● How to complete this task
Give back, unchanged, each line from the one containing "812x508 pixels." through the last line of the entries below.

● Exercise inputs
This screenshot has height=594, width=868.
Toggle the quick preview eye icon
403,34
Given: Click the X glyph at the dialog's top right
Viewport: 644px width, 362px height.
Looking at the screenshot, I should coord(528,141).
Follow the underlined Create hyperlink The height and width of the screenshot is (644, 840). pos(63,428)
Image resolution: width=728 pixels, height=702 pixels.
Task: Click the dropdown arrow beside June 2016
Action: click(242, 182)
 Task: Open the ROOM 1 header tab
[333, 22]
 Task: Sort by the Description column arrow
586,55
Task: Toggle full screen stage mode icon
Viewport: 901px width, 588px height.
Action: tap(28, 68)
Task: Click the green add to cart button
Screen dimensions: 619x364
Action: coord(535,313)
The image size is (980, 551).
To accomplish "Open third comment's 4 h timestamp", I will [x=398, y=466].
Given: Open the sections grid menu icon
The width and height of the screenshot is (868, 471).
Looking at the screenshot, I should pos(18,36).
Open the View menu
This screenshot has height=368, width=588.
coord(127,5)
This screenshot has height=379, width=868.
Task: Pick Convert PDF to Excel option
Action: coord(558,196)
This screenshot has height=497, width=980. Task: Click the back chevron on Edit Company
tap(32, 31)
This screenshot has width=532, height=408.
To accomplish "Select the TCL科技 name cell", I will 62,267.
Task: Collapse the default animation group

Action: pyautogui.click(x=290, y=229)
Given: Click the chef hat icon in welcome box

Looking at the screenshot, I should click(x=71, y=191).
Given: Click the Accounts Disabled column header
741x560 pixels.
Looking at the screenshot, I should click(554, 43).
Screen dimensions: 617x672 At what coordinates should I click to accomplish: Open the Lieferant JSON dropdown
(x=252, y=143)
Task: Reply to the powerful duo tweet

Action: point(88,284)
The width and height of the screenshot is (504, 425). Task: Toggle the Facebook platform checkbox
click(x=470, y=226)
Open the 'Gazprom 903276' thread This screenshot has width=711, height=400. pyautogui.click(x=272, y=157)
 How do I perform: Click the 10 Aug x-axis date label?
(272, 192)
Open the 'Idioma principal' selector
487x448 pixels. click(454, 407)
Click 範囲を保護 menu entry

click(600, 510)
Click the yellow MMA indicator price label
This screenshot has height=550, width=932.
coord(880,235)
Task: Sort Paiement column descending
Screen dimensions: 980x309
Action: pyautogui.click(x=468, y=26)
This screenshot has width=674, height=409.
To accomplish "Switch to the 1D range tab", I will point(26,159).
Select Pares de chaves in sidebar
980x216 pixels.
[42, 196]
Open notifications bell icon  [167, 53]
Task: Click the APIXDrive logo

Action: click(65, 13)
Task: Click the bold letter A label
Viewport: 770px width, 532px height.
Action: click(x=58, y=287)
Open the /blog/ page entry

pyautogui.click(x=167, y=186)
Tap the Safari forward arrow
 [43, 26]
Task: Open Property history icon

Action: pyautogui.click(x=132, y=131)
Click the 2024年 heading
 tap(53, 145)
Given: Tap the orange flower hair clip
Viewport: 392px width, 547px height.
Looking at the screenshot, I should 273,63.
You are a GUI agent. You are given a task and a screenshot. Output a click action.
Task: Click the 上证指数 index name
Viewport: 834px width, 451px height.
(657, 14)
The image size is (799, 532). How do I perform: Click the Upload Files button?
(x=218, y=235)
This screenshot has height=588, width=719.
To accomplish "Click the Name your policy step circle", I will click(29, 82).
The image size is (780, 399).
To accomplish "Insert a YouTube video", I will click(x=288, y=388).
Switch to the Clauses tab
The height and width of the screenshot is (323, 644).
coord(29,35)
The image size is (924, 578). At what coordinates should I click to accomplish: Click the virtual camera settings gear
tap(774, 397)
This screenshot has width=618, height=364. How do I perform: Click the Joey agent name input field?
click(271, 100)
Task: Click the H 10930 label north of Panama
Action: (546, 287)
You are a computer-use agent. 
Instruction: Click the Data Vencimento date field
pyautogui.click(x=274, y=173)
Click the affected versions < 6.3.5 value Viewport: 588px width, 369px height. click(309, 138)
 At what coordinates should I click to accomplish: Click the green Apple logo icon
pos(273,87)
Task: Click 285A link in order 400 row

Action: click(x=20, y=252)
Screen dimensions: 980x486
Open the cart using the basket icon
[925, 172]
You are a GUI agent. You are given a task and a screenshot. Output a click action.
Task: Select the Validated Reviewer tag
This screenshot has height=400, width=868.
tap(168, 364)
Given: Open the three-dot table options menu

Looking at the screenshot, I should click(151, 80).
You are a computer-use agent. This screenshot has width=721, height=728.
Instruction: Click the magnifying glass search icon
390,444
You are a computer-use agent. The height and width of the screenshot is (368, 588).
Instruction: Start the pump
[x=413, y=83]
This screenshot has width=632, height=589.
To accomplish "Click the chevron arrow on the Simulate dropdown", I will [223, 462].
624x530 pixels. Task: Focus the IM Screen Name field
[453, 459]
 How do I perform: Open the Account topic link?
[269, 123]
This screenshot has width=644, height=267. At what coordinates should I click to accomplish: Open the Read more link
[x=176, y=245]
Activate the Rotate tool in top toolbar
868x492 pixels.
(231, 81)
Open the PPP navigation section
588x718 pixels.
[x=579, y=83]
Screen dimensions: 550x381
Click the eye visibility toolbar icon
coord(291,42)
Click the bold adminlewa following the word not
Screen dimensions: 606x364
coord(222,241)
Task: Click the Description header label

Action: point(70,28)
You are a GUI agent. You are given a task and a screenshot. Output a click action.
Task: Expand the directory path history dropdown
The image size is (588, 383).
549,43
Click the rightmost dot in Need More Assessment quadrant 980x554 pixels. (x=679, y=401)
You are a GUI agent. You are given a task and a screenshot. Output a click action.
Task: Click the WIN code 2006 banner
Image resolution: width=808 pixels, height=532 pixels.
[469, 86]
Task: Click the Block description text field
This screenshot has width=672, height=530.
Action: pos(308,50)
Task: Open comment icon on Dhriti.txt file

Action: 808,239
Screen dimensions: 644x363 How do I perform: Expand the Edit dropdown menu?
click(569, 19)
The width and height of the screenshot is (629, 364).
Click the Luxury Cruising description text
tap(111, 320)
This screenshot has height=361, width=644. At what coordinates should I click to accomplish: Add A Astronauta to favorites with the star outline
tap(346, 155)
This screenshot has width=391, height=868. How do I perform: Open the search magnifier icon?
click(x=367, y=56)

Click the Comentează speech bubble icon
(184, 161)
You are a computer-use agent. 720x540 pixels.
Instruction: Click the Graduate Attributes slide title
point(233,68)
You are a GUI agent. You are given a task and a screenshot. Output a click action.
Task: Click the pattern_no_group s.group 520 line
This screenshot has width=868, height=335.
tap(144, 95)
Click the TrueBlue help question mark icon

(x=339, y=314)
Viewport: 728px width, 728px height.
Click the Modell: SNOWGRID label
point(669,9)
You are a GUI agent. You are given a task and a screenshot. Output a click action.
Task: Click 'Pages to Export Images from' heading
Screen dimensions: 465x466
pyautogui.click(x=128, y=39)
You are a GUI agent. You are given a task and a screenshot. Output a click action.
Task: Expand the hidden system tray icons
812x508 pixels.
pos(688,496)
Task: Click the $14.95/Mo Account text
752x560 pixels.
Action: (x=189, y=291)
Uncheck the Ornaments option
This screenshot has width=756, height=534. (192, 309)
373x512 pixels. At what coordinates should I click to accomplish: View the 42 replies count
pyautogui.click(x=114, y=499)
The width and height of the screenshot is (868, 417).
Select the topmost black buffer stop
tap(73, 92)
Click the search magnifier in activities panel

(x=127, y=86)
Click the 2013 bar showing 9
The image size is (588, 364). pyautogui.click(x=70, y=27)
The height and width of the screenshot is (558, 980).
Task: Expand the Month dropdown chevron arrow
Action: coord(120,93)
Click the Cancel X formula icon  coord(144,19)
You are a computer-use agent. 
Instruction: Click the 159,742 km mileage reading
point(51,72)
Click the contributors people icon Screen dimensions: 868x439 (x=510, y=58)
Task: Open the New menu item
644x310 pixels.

● Answer section
812x508 pixels.
pos(688,496)
Task: Click the $14.95/Mo Account text
752x560 pixels.
Action: (x=189, y=291)
Uncheck the Ornaments option
This screenshot has width=756, height=534. (192, 309)
373x512 pixels. At what coordinates should I click to accomplish: View the 42 replies count
pyautogui.click(x=114, y=499)
The width and height of the screenshot is (868, 417).
Select the topmost black buffer stop
tap(73, 92)
Click the search magnifier in activities panel

(x=127, y=86)
Click the 2013 bar showing 9
The image size is (588, 364). pyautogui.click(x=70, y=27)
The height and width of the screenshot is (558, 980).
Task: Expand the Month dropdown chevron arrow
Action: coord(120,93)
Click the Cancel X formula icon  coord(144,19)
You are a computer-use agent. 
Instruction: Click the 159,742 km mileage reading
point(51,72)
Click the contributors people icon Screen dimensions: 868x439 (x=510, y=58)
Task: Open the New menu item
644x310 pixels.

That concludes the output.